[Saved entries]

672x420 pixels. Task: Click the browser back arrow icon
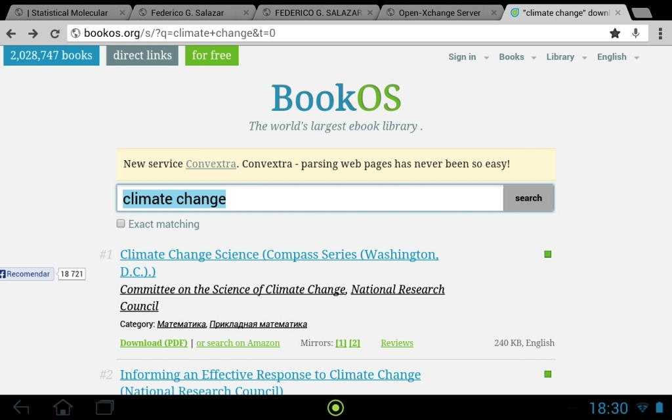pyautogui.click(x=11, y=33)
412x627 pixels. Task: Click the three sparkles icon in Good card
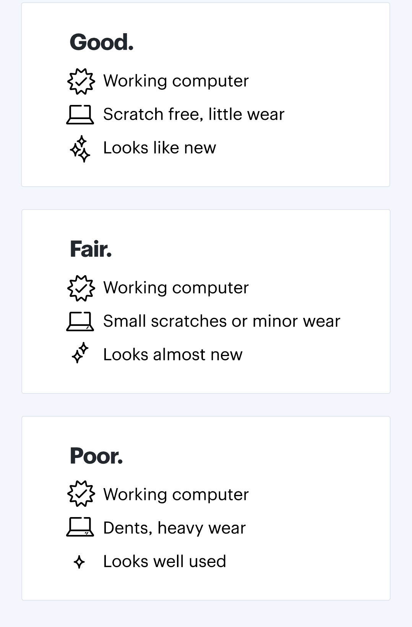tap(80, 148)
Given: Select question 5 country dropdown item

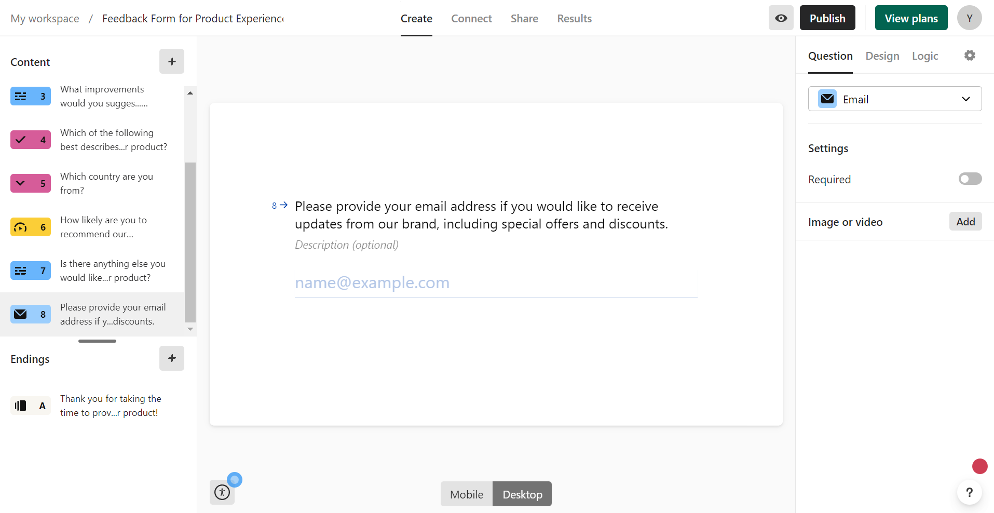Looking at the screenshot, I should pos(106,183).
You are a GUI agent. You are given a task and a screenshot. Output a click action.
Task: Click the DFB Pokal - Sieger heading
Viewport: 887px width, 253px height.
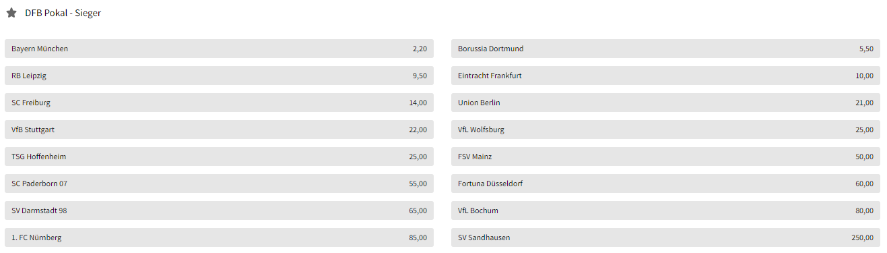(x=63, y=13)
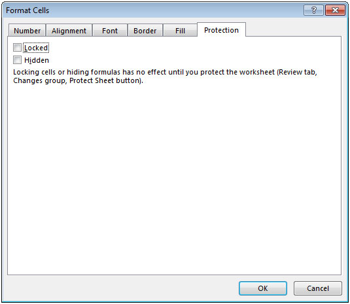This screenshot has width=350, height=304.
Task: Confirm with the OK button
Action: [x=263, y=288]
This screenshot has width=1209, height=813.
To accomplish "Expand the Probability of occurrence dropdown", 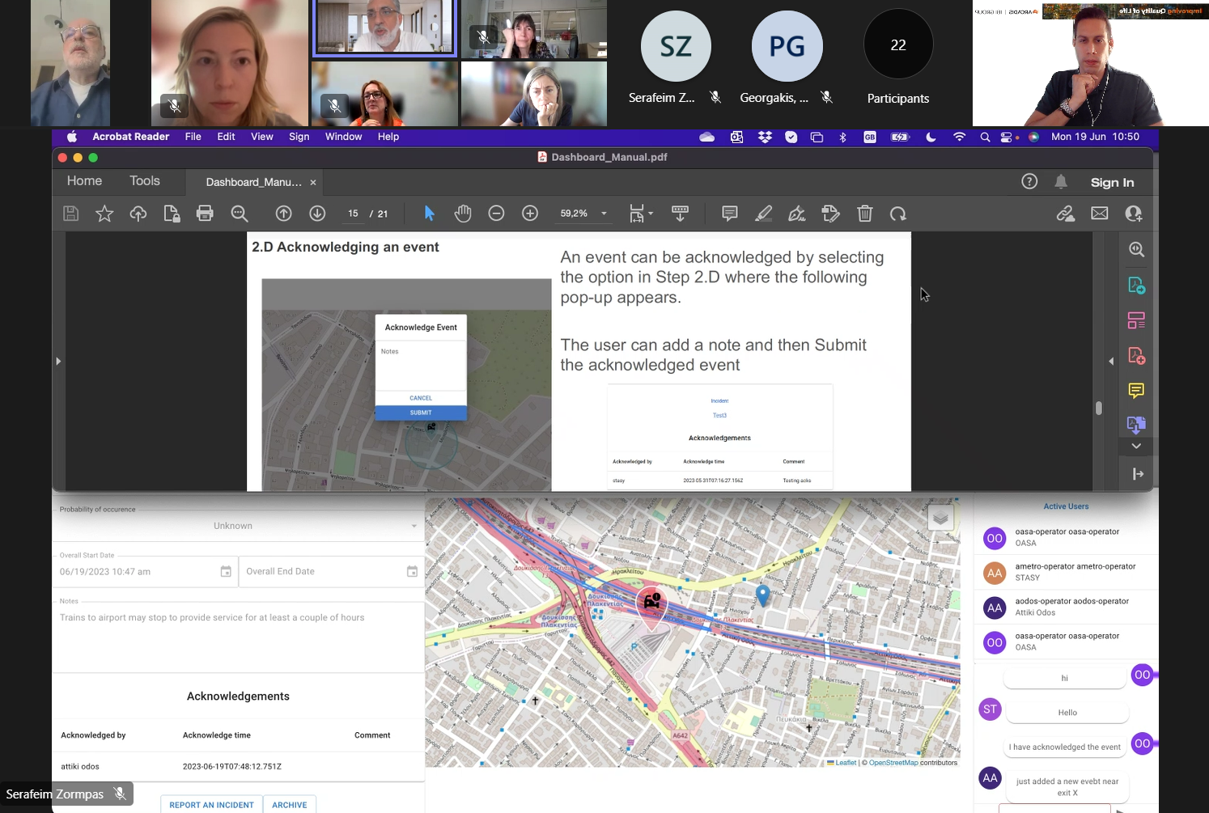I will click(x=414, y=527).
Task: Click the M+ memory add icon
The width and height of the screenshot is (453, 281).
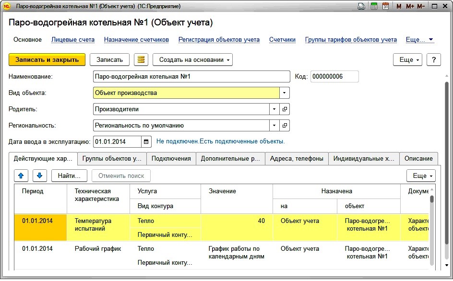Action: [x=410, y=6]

- TASK DETAILS: From the line that contains "The width and" down to the last line of the entries above, copy every line exactly and leave out the pictures.

- FINISHED EXERCISE:
The width and height of the screenshot is (453, 281).
Action: [x=410, y=6]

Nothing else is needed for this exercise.